New state laws could have a "chilling effect" on the adoption of telemedicine, according to an article published at Government Technology.
It points specifically to the Texas Medical Board ruling in April that requires doctors to examine patients in person before being able to order prescriptions for them. Texas has joined Arkansas as the only two states with such requirements, according to the article.
The ruling resulted from a long-running feud with telemedicine provider Teladoc. Dale Alverson, medical director of the University of New Mexico's Center for Telehealth, tells Government Technology it potentially could be a form of retaliation.
The board has since clarified that an "in-person visit" can be an interactive video encounter using peripheral equipment to the computer to transmit diagnostic data to the physician. However, the rule requires a trained medical professional be present with the patient.
Greg Billings, executive director of the Center for Telehealth and e-Health Law, doesn't necessarily see other states following in this direction, but tells Government Technology that the Texas law could mean fewer telehealth visits take place in that state.

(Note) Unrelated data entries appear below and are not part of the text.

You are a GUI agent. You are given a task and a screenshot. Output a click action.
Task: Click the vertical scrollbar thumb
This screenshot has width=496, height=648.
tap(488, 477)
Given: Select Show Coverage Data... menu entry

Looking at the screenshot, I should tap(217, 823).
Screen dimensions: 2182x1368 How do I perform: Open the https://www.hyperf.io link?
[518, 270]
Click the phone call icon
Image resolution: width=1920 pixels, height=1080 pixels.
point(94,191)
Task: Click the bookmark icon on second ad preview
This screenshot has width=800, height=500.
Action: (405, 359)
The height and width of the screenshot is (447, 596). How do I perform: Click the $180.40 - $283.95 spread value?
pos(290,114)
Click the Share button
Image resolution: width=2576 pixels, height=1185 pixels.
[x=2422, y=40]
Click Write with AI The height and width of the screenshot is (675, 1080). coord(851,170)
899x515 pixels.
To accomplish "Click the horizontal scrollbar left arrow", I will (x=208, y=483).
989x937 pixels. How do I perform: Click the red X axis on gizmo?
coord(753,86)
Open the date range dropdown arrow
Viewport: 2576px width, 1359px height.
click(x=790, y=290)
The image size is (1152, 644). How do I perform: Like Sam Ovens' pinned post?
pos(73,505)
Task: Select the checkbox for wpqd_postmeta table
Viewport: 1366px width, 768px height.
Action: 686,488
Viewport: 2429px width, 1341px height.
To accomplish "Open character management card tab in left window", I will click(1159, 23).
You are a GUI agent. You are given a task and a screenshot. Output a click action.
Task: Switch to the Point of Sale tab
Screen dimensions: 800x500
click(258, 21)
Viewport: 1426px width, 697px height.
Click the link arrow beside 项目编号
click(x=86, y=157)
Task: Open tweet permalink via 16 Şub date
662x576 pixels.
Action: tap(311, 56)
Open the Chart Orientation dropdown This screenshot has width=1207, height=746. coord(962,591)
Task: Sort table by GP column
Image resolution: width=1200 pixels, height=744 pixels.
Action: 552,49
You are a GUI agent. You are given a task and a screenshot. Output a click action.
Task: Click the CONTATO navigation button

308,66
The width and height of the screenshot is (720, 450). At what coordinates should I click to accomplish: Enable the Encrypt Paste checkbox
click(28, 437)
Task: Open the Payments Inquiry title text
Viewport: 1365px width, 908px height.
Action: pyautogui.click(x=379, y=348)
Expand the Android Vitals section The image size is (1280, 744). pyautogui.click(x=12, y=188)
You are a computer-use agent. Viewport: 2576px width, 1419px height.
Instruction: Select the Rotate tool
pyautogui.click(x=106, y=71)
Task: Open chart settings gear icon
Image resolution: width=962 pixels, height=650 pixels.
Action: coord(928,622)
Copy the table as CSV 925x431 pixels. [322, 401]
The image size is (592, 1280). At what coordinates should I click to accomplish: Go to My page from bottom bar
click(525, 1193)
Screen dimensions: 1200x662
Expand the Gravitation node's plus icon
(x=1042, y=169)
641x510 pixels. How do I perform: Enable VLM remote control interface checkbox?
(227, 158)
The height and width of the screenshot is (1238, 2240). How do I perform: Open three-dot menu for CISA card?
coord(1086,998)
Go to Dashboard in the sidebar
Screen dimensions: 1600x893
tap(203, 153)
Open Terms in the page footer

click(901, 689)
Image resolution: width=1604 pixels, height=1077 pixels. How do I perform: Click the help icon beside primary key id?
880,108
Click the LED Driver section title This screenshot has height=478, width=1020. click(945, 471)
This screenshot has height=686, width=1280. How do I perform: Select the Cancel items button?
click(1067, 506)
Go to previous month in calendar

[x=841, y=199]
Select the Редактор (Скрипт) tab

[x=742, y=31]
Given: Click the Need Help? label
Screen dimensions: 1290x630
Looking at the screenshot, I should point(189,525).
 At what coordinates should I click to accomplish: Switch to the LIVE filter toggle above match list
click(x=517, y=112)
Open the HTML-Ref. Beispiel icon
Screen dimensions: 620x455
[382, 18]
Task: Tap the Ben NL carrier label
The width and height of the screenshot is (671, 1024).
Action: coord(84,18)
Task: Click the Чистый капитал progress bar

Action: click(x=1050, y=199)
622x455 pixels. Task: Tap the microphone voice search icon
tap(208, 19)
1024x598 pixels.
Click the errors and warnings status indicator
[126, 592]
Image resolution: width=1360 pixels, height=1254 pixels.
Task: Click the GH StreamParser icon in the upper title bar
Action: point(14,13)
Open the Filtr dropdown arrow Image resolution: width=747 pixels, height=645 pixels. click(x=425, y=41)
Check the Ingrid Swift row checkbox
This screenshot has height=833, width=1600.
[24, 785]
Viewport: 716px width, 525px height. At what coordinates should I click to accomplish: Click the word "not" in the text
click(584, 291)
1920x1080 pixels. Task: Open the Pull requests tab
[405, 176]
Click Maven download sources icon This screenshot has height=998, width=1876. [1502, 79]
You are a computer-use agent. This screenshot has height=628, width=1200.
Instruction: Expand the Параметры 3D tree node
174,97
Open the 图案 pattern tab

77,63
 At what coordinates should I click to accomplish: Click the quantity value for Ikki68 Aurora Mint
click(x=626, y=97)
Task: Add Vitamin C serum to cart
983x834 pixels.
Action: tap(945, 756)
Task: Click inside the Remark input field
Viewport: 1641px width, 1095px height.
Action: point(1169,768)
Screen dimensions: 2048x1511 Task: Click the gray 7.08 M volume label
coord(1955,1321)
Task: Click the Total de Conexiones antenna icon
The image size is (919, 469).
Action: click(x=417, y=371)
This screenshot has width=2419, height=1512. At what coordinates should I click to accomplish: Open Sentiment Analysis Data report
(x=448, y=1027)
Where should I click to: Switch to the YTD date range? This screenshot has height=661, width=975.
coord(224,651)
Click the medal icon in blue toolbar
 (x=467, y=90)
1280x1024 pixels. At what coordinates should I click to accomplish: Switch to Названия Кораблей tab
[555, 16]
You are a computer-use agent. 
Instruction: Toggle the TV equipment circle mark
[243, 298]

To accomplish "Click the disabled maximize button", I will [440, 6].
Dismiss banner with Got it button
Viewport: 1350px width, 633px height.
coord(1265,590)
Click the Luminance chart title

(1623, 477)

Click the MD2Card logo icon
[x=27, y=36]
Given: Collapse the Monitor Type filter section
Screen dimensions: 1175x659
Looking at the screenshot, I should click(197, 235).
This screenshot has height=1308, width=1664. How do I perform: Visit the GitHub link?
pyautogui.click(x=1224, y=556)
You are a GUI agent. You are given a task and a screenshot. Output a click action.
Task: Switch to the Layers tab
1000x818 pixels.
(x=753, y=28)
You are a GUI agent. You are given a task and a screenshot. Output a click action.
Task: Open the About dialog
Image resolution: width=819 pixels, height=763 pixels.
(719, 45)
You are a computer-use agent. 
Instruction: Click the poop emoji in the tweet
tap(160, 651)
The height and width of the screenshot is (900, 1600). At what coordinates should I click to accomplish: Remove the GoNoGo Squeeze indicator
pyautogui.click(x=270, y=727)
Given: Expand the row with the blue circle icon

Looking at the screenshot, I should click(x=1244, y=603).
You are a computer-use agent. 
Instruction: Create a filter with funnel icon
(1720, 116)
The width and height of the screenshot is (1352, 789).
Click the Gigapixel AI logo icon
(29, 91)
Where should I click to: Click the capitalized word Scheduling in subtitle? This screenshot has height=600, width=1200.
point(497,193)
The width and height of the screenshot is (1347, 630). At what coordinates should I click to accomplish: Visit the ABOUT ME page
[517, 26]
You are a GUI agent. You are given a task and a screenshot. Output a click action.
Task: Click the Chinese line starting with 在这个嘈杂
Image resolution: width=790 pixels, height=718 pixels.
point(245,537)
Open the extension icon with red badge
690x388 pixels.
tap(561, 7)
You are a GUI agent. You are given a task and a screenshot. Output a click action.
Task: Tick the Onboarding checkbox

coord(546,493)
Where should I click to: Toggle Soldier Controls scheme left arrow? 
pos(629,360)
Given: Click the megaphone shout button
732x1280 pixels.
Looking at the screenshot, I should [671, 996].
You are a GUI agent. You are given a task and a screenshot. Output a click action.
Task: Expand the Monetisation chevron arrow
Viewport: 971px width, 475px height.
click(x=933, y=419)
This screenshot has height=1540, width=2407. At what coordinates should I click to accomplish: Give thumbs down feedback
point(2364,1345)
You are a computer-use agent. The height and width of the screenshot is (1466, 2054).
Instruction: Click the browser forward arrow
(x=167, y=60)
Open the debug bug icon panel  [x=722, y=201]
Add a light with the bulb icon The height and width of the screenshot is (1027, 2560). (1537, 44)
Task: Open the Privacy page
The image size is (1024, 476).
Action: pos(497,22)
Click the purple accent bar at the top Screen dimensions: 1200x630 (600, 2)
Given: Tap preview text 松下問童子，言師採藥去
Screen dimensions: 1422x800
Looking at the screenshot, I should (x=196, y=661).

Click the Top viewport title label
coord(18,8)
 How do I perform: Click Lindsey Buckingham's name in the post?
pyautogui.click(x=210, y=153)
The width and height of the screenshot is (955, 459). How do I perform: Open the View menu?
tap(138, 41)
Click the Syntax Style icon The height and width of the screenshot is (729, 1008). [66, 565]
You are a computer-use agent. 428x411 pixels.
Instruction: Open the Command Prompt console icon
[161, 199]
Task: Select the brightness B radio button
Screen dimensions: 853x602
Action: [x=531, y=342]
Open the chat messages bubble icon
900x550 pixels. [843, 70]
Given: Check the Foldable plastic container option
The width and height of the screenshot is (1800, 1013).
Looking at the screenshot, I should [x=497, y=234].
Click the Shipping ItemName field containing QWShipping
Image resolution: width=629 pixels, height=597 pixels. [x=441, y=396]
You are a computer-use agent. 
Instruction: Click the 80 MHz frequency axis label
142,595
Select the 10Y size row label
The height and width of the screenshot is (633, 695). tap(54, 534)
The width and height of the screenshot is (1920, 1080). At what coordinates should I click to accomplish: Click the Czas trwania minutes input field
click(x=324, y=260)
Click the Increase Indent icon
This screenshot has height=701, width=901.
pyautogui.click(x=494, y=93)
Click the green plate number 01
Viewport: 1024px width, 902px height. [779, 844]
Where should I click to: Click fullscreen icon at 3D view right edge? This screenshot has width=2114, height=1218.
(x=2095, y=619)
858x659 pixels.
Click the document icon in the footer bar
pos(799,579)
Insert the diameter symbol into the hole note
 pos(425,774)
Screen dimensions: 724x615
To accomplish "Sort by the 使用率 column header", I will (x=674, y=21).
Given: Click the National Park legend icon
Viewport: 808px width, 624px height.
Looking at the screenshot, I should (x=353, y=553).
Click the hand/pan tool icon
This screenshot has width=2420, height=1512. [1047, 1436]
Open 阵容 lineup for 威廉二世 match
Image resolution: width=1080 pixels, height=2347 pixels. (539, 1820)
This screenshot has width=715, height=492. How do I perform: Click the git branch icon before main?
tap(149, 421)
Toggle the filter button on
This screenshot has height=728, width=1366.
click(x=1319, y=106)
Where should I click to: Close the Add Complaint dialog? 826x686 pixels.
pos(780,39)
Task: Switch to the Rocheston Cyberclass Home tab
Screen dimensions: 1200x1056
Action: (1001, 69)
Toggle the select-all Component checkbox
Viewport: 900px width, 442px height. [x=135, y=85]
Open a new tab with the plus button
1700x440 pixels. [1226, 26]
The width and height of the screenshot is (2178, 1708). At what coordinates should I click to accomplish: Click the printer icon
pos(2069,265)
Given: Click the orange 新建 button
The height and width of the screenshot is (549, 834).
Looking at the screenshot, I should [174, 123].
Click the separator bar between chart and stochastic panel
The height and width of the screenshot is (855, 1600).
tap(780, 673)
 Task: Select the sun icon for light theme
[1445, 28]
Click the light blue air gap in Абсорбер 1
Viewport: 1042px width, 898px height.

The District of Columbia and five states--Maine, New Hampshire, New Mexico, Tennessee and Virginia--were recognized as the most supportive areas for telemedicine policies in an updated analysis of state policies by the American Telemedicine Association. It looked at 13 indicators, including reimbursement parity laws (or lack, thereof). Connecticut and Rhode Island were the only two states to receive composite failing grades for telemedicine coverage and reimbursement efforts.
Meanwhile, a proposal published at Telemedicine and e-Health to use the Meaningful Use program to create a three-tiered incentive program to boost participation in telemedicine raises a lot of questions for FierceEMR's Marla Durben Hirsch.